Miyoki Walker, Entertainment Editor

The weather outside is frightful, but the music is delightful.

Student musicians will gather in the auditorium on Dec. 11. for the annual holiday music festival to ring in the holidays with music and festivities.

“The festival features all of our classical music groups,” Band Director Matthew Bufis says. “You’ll hear two orchestras, three concert bands, and a variety of choirs that our program offers. Over 400 music students will be on the program.”

The core curriculum taught by the music department will be reflected in the set list. The concert will include classical and contemporary pieces for musical enrichment, with a few holiday tunes mixed in.

“Of the songs that the symphonic band are playing, my favorite is Caccia and Chorale,” junior clarinetist Theresa Tsaggaris says. “It’s a more challenging song than the band is used to playing, and I think it will really engage the audience.”

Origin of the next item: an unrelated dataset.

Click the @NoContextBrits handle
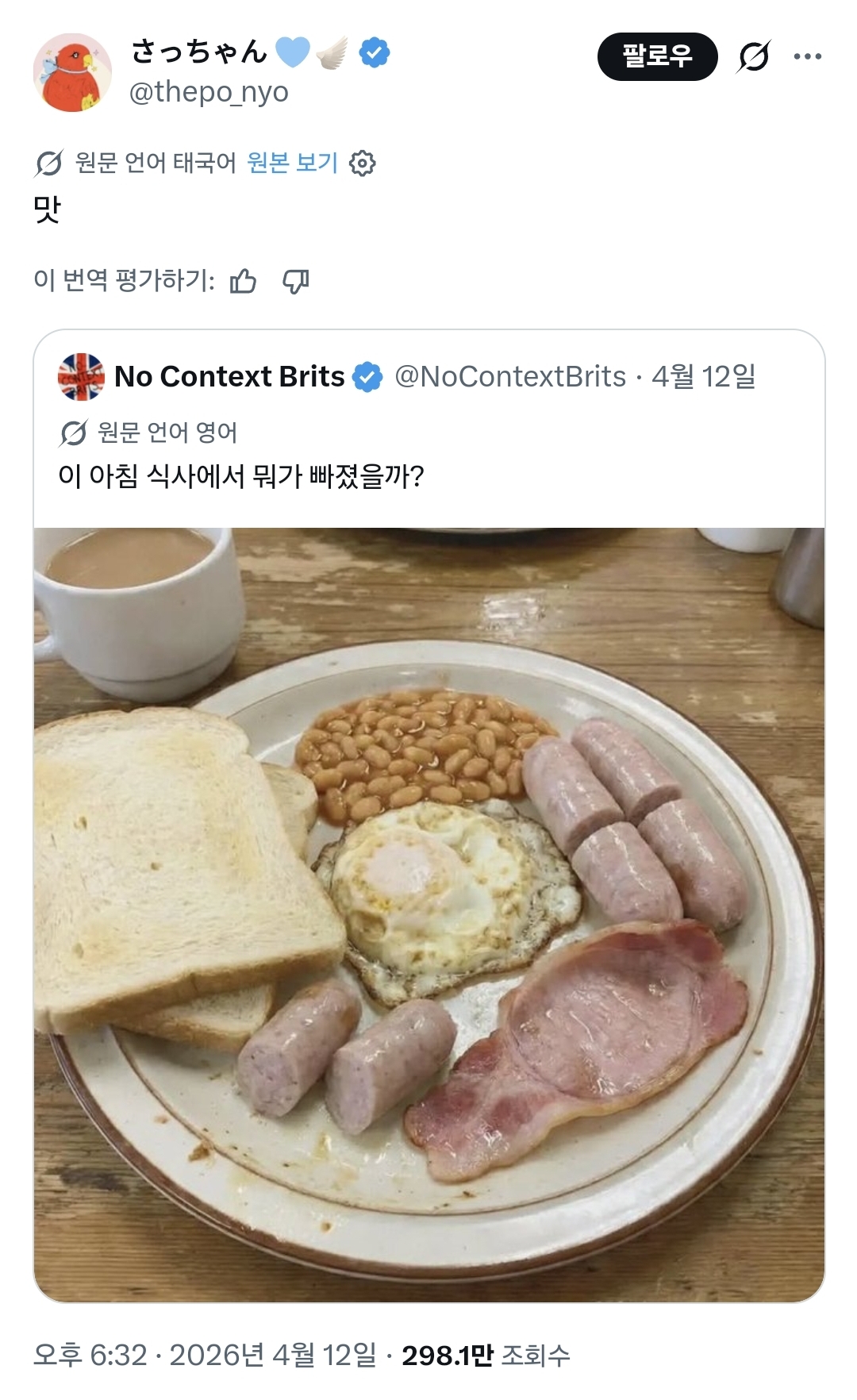 coord(510,377)
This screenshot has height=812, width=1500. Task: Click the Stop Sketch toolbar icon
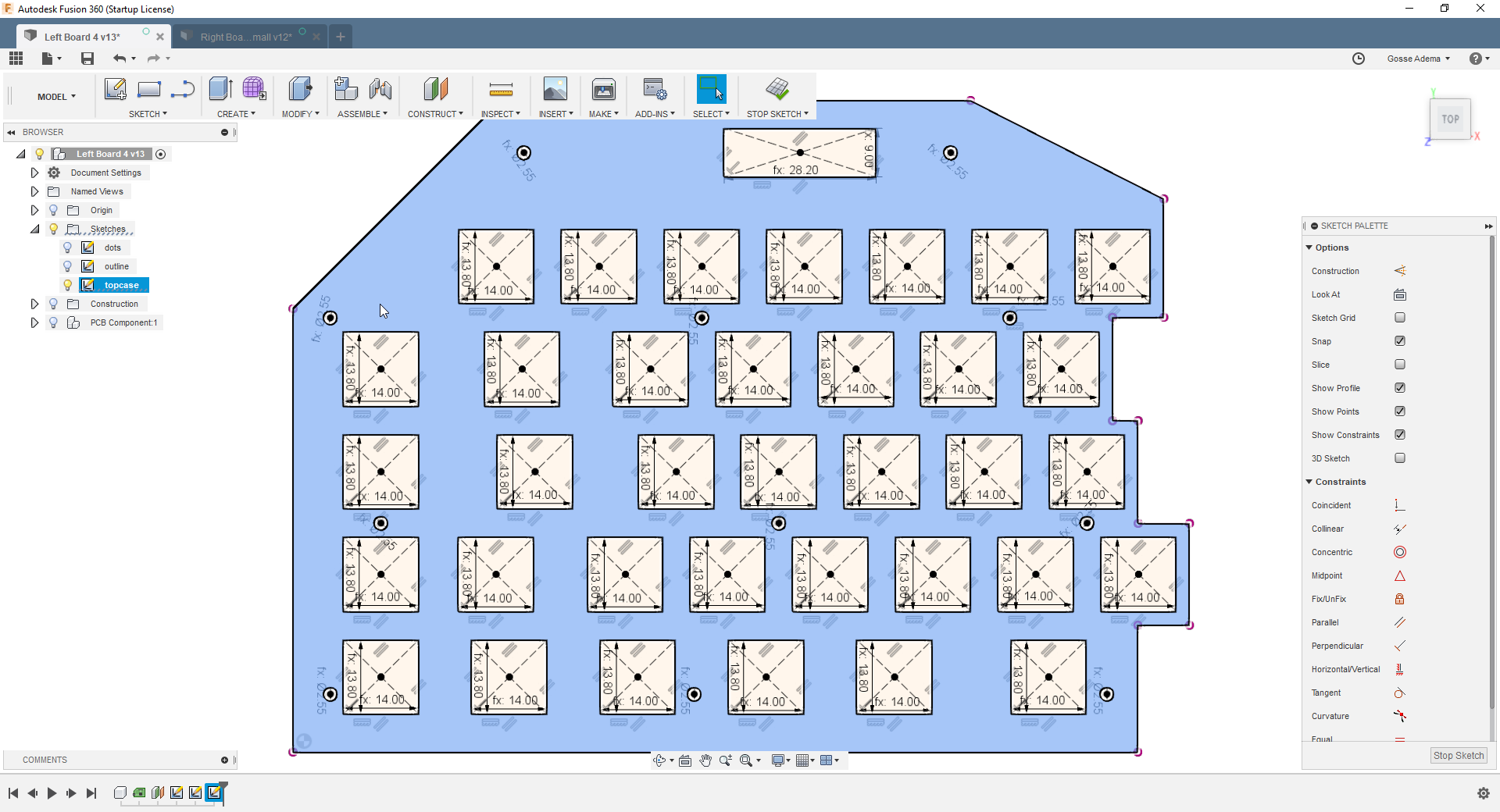[x=777, y=89]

The holiday concert is usually the most well-attended music event of the year. That being said, a lot of preparation goes in to get it running.

“Hours of scheduling, student preparation, and rehearsal time are needed in order to pull off a great event that the community will enjoy, and that the students will get a lot out of,” Bufis says.

Sectionals are also used as practices with localized instruction for a small group of students with similar instrument parts. This practice, along with class rehearsals, will contribute to the work that is performed at the concert.

Although practice is essential to the success of the event, rehearsals are usually limited to one class period a day.

“We have band everyday to prepare, along with at-home practice that we may need,” junior percussionist Dina Baron says. “Other concerts are separate between band, orchestra and choir, but this concert brings them all together. This makes the concert different than others.”

For the last 80 years, the music department has arranged a program full of holiday spirit, festive decor and student talent. Although the concert takes on the same format each year, much has changed since the first performance.

“When the concert first started, it happened in Beardsley Gymnasium and ran for three days,” Bufis says. “Now more than 80 years later, we’re taking traditions from those first few concerts and evolving them. The biggest difference is in the music that we play.”

Each group will get about 10-15 minutes of stage time to make up the three hour holiday program.

Tickets will be sold at the door and will cost three dollars for adults, one for students, and free for senior citizens.